As I have been writing this judgment, I have had in mind Ms Gollop KC’s submission that AA has been marginalised in this case. I have not forgotten him. I accept the submission that AA has lived with a life limiting condition since he was 8 years old. He has experienced pain and suffering before. He chose, when he was able to do so, to live life to the full. He is an accomplished musician with videos uploaded to Youtube. He lived his life in hope and his tattoos reflect his philosophy of life. I have accepted the clinical evidence that there is no prospect of recovery in this case. There is no direct evidence before me from him as to what he would have chosen if he knew that he was not going to recover and that he would experience pain. He may have chosen a longer life and tolerated pain over a shorter but pain free life. His mother thought he would choose life. His siblings’ views have not been ascertained.

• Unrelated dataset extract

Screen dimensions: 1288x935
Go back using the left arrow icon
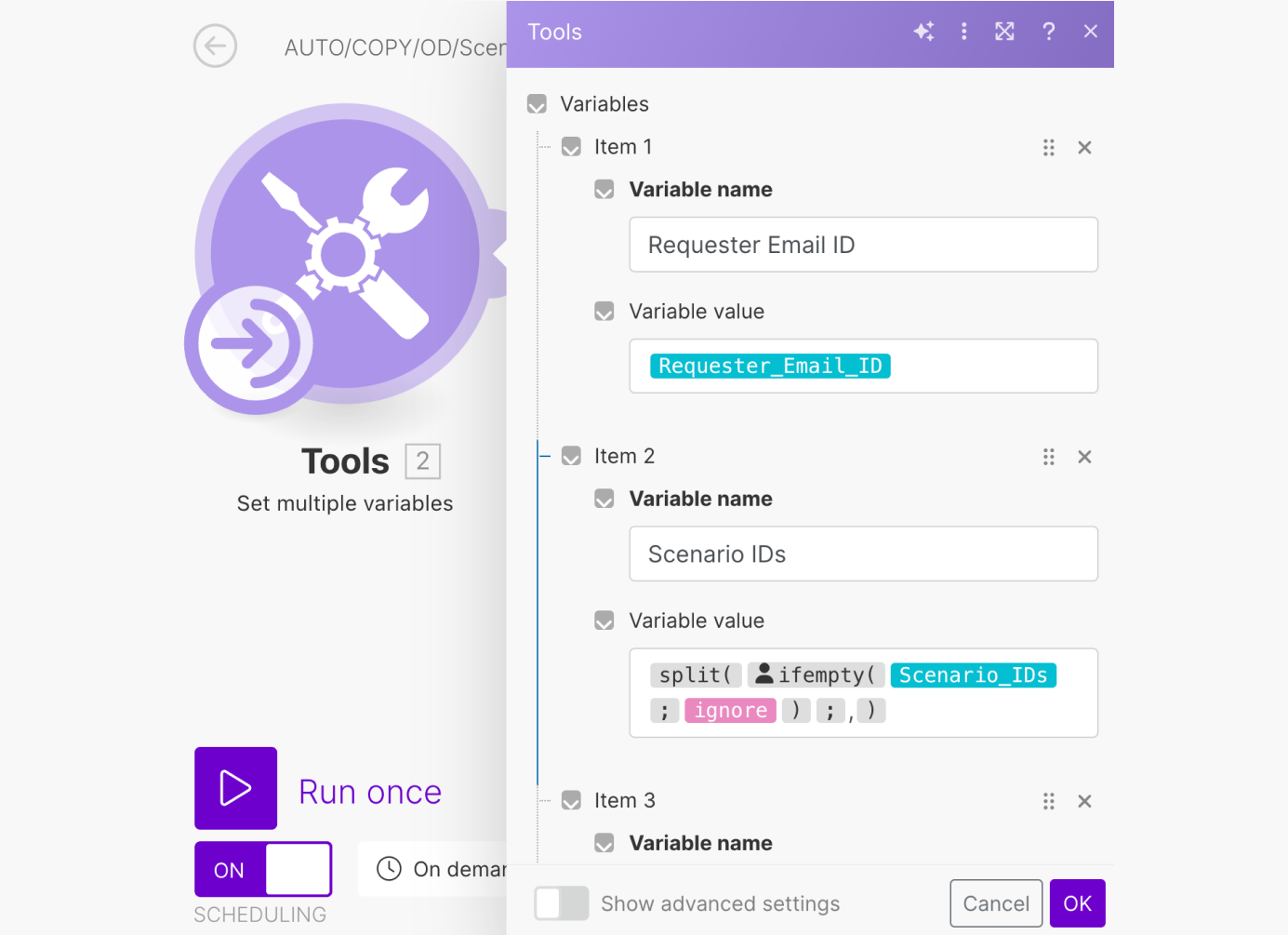coord(215,46)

When Professor Turner-Stokes was asked about a bespoke plan for AA, she told me that the PCP plan for AA would be bespoke in that it would be varied to meet his presenting clinical symptoms as and when they occurred. That is a reasonable reaction from a doctor and is a reasonable clinical view, but it is one which in my judgment does not take into account that a person is more than their clinical symptoms. The plan, however, is set. The stance of the Applicant was clear in closing. Further evidence of AA’s wishes and feelings is not necessary and, in any event, would not cause them to change their mind. I remind myself that would be an abuse of process for me to try to change the clinical view in this case. I therefore do not do so. I simply note that the PCP is the only option before the court and that further evidence from family about AA’s wishes and feeling will not alter it.
As the modern saying goes, we are where we are. The clinicians will implement a plan which they consider to be in AA’s best interests. I send AA and his family my best wishes. I know his parents do not accept the plan and consider he will recover. They are unlikely to be able to accept the clinical view that recovery will not happen. However, I hope that they are able to set aside their disagreements with the Applicants and desist from conflict with the staff at the RHRU. However much longer AA ‘s life may be, I hope that he and his parents are able to spend their time sharing their mutual love for one another without the distraction of any more conflict either on the ground or within court proceedings.

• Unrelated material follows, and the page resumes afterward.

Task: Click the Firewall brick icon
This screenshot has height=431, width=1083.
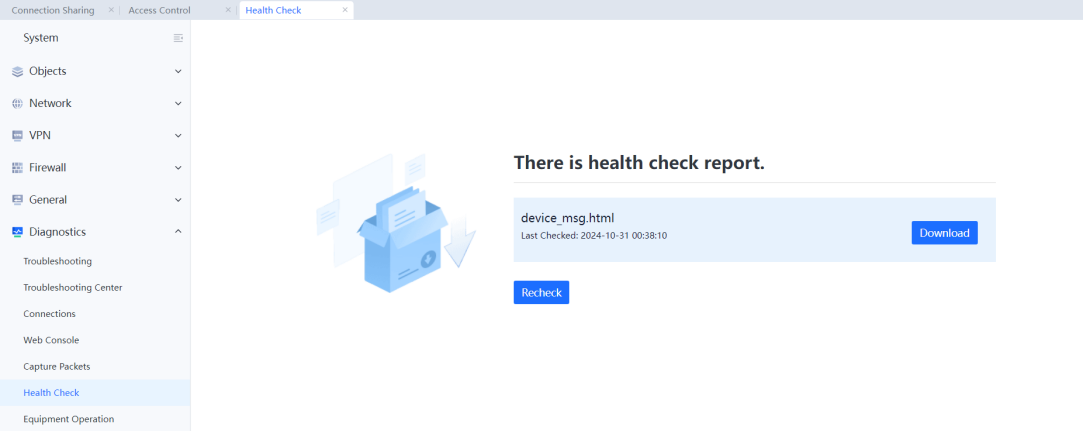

That is my judgment. I will deal with any short matters that may arise from it on the papers and in writing. It will not be published until the expiry of the transparency order.
Postscript
I was notified of AA’s death shortly after this judgment was circulated to the parties. I have already extended my condolences to his family privately. I now do so publicly.
After circulation, I received requests for clarification etc. I accepted some requests and rejected others. This version of the judgment is the outcome.